Ab- und Zustände

Materialien zur Meinungsbildung /// Folge 205

Früher klemmte an Fahrrädern oft ein orangefarbener Abstandhalter am Gepäckträger. Das Ding hatte man sich einfach drangeschraubt, da wurde nicht groß drüber geredet. »Kein Thema«, wie man damals sagte. Heute ist er verschwunden, und ich möchte ihn zum Thema machen. Er ist nützlich und ein klares Bekenntnis für eine progressive Verkehrspolitik. Ein Abstandhalter ragt ausgeklappt von der linken Gepäckträgerstrebe auf die Fahrbahn und ermuntert Autofahrer, anstatt den Radfahrer umzufahren, ihn mit gebotenem Abstand zu überholen.

 

Der Abstandhalter sieht aus wie eine polizeiliche Winkerkelle. Das satte Orange gibt ihm zudem einen trendigen Anstrich. Ein Abstandhalter ist echt cool. Ich ahnte nicht, wie falsch ich lag und dass ich mich ins gesellschaftliche Abseits katapultierte, als ich ihn anbrachte.
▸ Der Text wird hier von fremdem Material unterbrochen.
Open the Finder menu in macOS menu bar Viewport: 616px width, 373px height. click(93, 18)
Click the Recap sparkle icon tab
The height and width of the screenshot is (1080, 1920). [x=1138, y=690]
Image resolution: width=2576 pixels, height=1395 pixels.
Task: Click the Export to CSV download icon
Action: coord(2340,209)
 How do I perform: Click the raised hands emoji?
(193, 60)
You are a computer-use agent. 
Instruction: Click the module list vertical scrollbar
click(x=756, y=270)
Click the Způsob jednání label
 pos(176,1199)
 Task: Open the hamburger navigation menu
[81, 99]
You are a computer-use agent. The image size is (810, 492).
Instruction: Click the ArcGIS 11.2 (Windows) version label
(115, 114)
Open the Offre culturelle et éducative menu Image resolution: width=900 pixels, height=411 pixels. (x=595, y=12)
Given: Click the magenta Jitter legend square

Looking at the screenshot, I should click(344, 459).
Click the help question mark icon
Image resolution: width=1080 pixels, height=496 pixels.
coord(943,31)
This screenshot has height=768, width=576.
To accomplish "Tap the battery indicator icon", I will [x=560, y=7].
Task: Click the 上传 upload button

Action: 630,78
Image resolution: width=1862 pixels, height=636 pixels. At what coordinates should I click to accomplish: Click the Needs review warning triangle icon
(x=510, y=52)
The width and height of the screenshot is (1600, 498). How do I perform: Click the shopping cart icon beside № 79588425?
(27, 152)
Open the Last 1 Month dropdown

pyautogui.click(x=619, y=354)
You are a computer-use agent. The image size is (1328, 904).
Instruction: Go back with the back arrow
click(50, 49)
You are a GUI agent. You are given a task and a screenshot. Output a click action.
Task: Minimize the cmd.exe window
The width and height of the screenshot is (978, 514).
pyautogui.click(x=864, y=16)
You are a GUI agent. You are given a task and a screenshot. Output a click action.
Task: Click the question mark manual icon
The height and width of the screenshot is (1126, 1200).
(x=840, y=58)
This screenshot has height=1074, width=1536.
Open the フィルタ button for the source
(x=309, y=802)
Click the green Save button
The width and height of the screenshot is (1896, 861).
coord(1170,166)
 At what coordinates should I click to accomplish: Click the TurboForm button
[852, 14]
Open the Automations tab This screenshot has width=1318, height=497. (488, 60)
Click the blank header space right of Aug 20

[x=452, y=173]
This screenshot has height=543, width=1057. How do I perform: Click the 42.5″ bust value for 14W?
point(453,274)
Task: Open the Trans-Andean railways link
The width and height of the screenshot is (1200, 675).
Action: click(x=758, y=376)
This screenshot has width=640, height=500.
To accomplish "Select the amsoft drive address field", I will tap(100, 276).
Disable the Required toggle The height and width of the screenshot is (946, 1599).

Den ersten Hinweis auf meine missliche Lage gab Gesine Stabroth, maßgeblich in allen Fragen eines zeitgenössischen Lebenswandels unter ästhetischen Gesichtspunkten. »Wie lächerlich ist das denn? Das ist voll uncool!« Solch pennälerhaften Formulierungen signalisieren stets, dass in Gesine Stabroth das blanke Entsetzen tobt und bereits das Sprachzentrum verwüstet hat. Ich sprach: »Der Abstandhalter zwingt den Autofahrer zur Vorsicht.« Hämisches Schweigen. »Außerdem ich finde auch die Farbe echt flott, ist es nicht living coral, die Trendfarbe für 2019?«. Ich wollte damit zusätzlich ästhetische Kompetenz unter Beweis zu stellen. »Nix living coral, das ist Müllabfuhr-Orange«, korrigierte mich Gesine Stabroth barsch und wurde handgreiflich. Sie drehte, ehe ich mich’s versah, den Abstandhalter im 45-Grad-Winkel nach oben und höhnte: »Praktisch! Auch für Flugzeuge!« Als Mann von Welt übersieht man geflissentlich die Launen einer Dame. Aber man muss viel ertragen können, wenn schon ein Abstandhalter zu solchen Ausfällen reizt.

 

Tatsächlich ist das Bekenntnis zum Abstandhalter in Theorie und Praxis eine sehr randständige Position. Überall sollen die Abstände verringert werden. Die Mauern gilt es einzureißen, die Gräben zu überbrücken. So stehen wir dann zu allem und jedem in »Beziehungen«. Eine Welt der kurzen Wege, die wir weiterspinnen zum gigantischen Netzwerk. Distanzierung kennen wir nur noch als Keiferei und Gezeter. Zustände sind das! Uns ist die Kunst der noblen Distanzierung abhandengekommen. Der Abstandhalter ist daher eine Provokation. 

 

»Papperlapapp«, sprach Gesine Stabroth. »Wie lange wollen wir hier eigentlich noch doof rumstehen? Wir müssen los!« Sie würde mit mir aber nur dann zu Tobse Bongartz’ Fete fahren (sie sagte »mitnehmen«), wenn ich »dieses alberne Dingsbums« abnähme. Ich montierte den Abstandhalter ab, es geht ganz einfach. Nur wenige Handgriffe sind vonnöten. Ich könnte den Abstandhalter Oma Porz schenken, überlegte ich, für ihren Rollator. Die jungen Leute drängeln oft so auf dem Bürgersteig. Der Straßenverkehr macht selbst die Fußgänger aggressiv. 

 

Wir fuhren los. Die Autos überholten äußerst knapp. Es war anstrengend; auch deshalb, weil mein Blick immer wieder magnetisch von Gesine Stabroths Fahrradlenker angezogen wurde. Der war mit Plastikblumen umwickelt. »Cool, ne?«, fragte Gesine Stabroth, ohne eine Antwort zu erwarten, und saß sehr stolz und zufrieden auf ihrem Hollandrad mit den aufgemalten Gänseblümchen.

 

Als wir bei Tobse Bongartz ankamen, überreichte ich den Abstandhalter Tobse Bongartz und sagte: »Danke für die Einladung — statt Blumen...« Tobse Bongartz war begeistert: »Wie cool ist das denn?! Voll retro.« Gesine Stabroth und ich gingen uns an diesem Abend aus dem Weg. Etwas Abstand zu halten, ist oft ganz gut.